** BEGIN Exercise material **

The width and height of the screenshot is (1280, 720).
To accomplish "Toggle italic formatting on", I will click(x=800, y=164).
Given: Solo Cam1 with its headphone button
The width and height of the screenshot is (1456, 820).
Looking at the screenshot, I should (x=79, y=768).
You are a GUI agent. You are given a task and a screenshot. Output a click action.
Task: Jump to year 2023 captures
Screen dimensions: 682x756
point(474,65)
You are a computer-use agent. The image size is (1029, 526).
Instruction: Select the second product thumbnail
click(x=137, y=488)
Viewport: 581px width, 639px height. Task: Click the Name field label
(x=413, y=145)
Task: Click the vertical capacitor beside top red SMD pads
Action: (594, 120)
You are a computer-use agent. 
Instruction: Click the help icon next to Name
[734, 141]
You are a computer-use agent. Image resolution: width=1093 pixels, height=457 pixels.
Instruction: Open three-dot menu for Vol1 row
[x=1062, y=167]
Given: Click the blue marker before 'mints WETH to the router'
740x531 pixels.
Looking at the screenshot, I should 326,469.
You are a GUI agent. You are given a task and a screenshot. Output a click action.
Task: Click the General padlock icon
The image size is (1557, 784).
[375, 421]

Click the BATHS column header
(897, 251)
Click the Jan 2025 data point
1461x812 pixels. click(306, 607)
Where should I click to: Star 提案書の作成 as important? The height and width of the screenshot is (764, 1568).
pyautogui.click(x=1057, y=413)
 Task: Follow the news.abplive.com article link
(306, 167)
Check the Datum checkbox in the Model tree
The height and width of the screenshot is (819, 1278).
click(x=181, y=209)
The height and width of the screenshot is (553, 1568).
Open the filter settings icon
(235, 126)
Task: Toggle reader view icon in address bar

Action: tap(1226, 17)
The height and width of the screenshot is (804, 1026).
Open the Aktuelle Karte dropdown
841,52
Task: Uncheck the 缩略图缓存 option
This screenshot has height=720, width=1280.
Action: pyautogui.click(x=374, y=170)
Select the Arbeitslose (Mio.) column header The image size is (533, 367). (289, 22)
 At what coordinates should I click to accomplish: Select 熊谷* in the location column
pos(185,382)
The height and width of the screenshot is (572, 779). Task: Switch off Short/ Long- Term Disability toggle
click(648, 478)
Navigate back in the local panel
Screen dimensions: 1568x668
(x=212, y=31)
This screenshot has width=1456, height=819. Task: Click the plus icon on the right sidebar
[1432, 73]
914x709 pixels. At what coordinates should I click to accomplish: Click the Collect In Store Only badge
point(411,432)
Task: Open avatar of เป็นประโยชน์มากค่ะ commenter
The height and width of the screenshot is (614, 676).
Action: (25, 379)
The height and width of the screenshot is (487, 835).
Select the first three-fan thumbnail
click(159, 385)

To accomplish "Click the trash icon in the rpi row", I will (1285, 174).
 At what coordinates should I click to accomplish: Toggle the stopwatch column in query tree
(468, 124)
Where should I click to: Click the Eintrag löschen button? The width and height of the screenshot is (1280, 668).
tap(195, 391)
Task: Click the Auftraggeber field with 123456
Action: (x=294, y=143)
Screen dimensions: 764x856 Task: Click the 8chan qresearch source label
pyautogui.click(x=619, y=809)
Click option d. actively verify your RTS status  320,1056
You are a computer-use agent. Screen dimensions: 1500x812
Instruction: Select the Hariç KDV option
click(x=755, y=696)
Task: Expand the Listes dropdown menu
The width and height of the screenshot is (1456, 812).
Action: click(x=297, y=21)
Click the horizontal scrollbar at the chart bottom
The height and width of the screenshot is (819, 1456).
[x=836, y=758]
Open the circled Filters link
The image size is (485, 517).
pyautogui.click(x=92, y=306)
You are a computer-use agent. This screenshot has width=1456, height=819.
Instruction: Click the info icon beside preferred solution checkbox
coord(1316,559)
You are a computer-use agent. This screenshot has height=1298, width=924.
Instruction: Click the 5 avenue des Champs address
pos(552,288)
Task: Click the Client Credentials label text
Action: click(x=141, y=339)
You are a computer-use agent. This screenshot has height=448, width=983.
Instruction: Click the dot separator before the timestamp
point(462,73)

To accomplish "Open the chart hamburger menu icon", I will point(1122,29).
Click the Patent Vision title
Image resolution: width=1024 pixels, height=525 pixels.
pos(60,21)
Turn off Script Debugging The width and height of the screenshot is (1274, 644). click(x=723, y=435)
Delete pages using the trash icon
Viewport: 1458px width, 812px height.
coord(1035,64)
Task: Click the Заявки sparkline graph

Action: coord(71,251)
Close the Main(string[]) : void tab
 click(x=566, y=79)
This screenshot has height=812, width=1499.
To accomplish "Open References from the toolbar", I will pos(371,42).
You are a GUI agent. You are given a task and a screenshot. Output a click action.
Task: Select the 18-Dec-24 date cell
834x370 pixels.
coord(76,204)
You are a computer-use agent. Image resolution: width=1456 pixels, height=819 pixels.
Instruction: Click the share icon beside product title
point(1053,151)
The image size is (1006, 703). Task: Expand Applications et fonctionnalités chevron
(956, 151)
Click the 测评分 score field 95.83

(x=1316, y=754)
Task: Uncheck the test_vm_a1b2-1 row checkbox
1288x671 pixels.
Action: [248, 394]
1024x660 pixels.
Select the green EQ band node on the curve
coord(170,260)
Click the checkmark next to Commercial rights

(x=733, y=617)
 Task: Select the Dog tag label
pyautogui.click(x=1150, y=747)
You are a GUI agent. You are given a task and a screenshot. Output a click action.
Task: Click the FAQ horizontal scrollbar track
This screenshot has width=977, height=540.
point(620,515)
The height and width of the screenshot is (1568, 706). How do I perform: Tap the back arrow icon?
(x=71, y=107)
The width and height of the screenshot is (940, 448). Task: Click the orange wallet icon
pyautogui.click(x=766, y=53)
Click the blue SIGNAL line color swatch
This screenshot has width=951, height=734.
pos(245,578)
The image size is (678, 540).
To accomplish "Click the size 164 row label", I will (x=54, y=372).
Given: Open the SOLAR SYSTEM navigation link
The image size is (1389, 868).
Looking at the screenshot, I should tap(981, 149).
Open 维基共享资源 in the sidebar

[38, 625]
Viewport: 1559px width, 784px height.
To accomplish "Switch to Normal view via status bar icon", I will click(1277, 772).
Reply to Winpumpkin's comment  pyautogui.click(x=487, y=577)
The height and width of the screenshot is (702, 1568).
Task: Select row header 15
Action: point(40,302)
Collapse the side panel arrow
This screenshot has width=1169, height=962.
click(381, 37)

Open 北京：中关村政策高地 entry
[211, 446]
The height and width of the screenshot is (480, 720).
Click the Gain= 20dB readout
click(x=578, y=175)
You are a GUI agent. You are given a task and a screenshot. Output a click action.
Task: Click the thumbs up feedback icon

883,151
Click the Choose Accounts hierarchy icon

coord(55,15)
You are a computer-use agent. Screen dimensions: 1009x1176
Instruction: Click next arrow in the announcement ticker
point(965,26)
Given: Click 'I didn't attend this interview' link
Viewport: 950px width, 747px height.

** END Exercise material **

** What to do **
Copy the lines above exactly as they are.

** Answer to the exercise **
The width and height of the screenshot is (1280, 720).
To accomplish "Toggle italic formatting on", I will click(x=800, y=164).
Given: Solo Cam1 with its headphone button
The width and height of the screenshot is (1456, 820).
Looking at the screenshot, I should (x=79, y=768).
You are a GUI agent. You are given a task and a screenshot. Output a click action.
Task: Jump to year 2023 captures
Screen dimensions: 682x756
point(474,65)
You are a computer-use agent. The image size is (1029, 526).
Instruction: Select the second product thumbnail
click(x=137, y=488)
Viewport: 581px width, 639px height. Task: Click the Name field label
(x=413, y=145)
Task: Click the vertical capacitor beside top red SMD pads
Action: (594, 120)
You are a computer-use agent. 
Instruction: Click the help icon next to Name
[734, 141]
You are a computer-use agent. Image resolution: width=1093 pixels, height=457 pixels.
Instruction: Open three-dot menu for Vol1 row
[x=1062, y=167]
Given: Click the blue marker before 'mints WETH to the router'
740x531 pixels.
Looking at the screenshot, I should 326,469.
You are a GUI agent. You are given a task and a screenshot. Output a click action.
Task: Click the General padlock icon
The image size is (1557, 784).
[375, 421]

Click the BATHS column header
(897, 251)
Click the Jan 2025 data point
1461x812 pixels. click(306, 607)
Where should I click to: Star 提案書の作成 as important? The height and width of the screenshot is (764, 1568).
pyautogui.click(x=1057, y=413)
 Task: Follow the news.abplive.com article link
(306, 167)
Check the Datum checkbox in the Model tree
The height and width of the screenshot is (819, 1278).
click(x=181, y=209)
The height and width of the screenshot is (553, 1568).
Open the filter settings icon
(235, 126)
Task: Toggle reader view icon in address bar

Action: tap(1226, 17)
The height and width of the screenshot is (804, 1026).
Open the Aktuelle Karte dropdown
841,52
Task: Uncheck the 缩略图缓存 option
This screenshot has height=720, width=1280.
Action: pyautogui.click(x=374, y=170)
Select the Arbeitslose (Mio.) column header The image size is (533, 367). (289, 22)
 At what coordinates should I click to accomplish: Select 熊谷* in the location column
pos(185,382)
The height and width of the screenshot is (572, 779). Task: Switch off Short/ Long- Term Disability toggle
click(648, 478)
Navigate back in the local panel
Screen dimensions: 1568x668
(x=212, y=31)
This screenshot has width=1456, height=819. Task: Click the plus icon on the right sidebar
[1432, 73]
914x709 pixels. At what coordinates should I click to accomplish: Click the Collect In Store Only badge
point(411,432)
Task: Open avatar of เป็นประโยชน์มากค่ะ commenter
The height and width of the screenshot is (614, 676).
Action: (25, 379)
The height and width of the screenshot is (487, 835).
Select the first three-fan thumbnail
click(159, 385)

To accomplish "Click the trash icon in the rpi row", I will (1285, 174).
 At what coordinates should I click to accomplish: Toggle the stopwatch column in query tree
(468, 124)
Where should I click to: Click the Eintrag löschen button? The width and height of the screenshot is (1280, 668).
tap(195, 391)
Task: Click the Auftraggeber field with 123456
Action: (x=294, y=143)
Screen dimensions: 764x856 Task: Click the 8chan qresearch source label
pyautogui.click(x=619, y=809)
Click option d. actively verify your RTS status  320,1056
You are a computer-use agent. Screen dimensions: 1500x812
Instruction: Select the Hariç KDV option
click(x=755, y=696)
Task: Expand the Listes dropdown menu
The width and height of the screenshot is (1456, 812).
Action: click(x=297, y=21)
Click the horizontal scrollbar at the chart bottom
The height and width of the screenshot is (819, 1456).
[x=836, y=758]
Open the circled Filters link
The image size is (485, 517).
pyautogui.click(x=92, y=306)
You are a computer-use agent. This screenshot has width=1456, height=819.
Instruction: Click the info icon beside preferred solution checkbox
coord(1316,559)
You are a computer-use agent. This screenshot has height=1298, width=924.
Instruction: Click the 5 avenue des Champs address
pos(552,288)
Task: Click the Client Credentials label text
Action: click(x=141, y=339)
You are a computer-use agent. This screenshot has height=448, width=983.
Instruction: Click the dot separator before the timestamp
point(462,73)

To accomplish "Open the chart hamburger menu icon", I will point(1122,29).
Click the Patent Vision title
Image resolution: width=1024 pixels, height=525 pixels.
pos(60,21)
Turn off Script Debugging The width and height of the screenshot is (1274, 644). click(x=723, y=435)
Delete pages using the trash icon
Viewport: 1458px width, 812px height.
coord(1035,64)
Task: Click the Заявки sparkline graph

Action: coord(71,251)
Close the Main(string[]) : void tab
 click(x=566, y=79)
This screenshot has height=812, width=1499.
To accomplish "Open References from the toolbar", I will pos(371,42).
You are a GUI agent. You are given a task and a screenshot. Output a click action.
Task: Select the 18-Dec-24 date cell
834x370 pixels.
coord(76,204)
You are a computer-use agent. Image resolution: width=1456 pixels, height=819 pixels.
Instruction: Click the share icon beside product title
point(1053,151)
The image size is (1006, 703). Task: Expand Applications et fonctionnalités chevron
(956, 151)
Click the 测评分 score field 95.83

(x=1316, y=754)
Task: Uncheck the test_vm_a1b2-1 row checkbox
1288x671 pixels.
Action: [248, 394]
1024x660 pixels.
Select the green EQ band node on the curve
coord(170,260)
Click the checkmark next to Commercial rights

(x=733, y=617)
 Task: Select the Dog tag label
pyautogui.click(x=1150, y=747)
You are a GUI agent. You are given a task and a screenshot. Output a click action.
Task: Click the FAQ horizontal scrollbar track
This screenshot has width=977, height=540.
point(620,515)
The height and width of the screenshot is (1568, 706). How do I perform: Tap the back arrow icon?
(x=71, y=107)
The width and height of the screenshot is (940, 448). Task: Click the orange wallet icon
pyautogui.click(x=766, y=53)
Click the blue SIGNAL line color swatch
This screenshot has width=951, height=734.
pos(245,578)
The image size is (678, 540).
To accomplish "Click the size 164 row label", I will (x=54, y=372).
Given: Open the SOLAR SYSTEM navigation link
The image size is (1389, 868).
Looking at the screenshot, I should tap(981, 149).
Open 维基共享资源 in the sidebar

[38, 625]
Viewport: 1559px width, 784px height.
To accomplish "Switch to Normal view via status bar icon", I will click(1277, 772).
Reply to Winpumpkin's comment  pyautogui.click(x=487, y=577)
The height and width of the screenshot is (702, 1568).
Task: Select row header 15
Action: point(40,302)
Collapse the side panel arrow
This screenshot has width=1169, height=962.
click(381, 37)

Open 北京：中关村政策高地 entry
[211, 446]
The height and width of the screenshot is (480, 720).
Click the Gain= 20dB readout
click(x=578, y=175)
You are a GUI agent. You are given a task and a screenshot. Output a click action.
Task: Click the thumbs up feedback icon

883,151
Click the Choose Accounts hierarchy icon

coord(55,15)
You are a computer-use agent. Screen dimensions: 1009x1176
Instruction: Click next arrow in the announcement ticker
point(965,26)
Given: Click 'I didn't attend this interview' link
Viewport: 950px width, 747px height.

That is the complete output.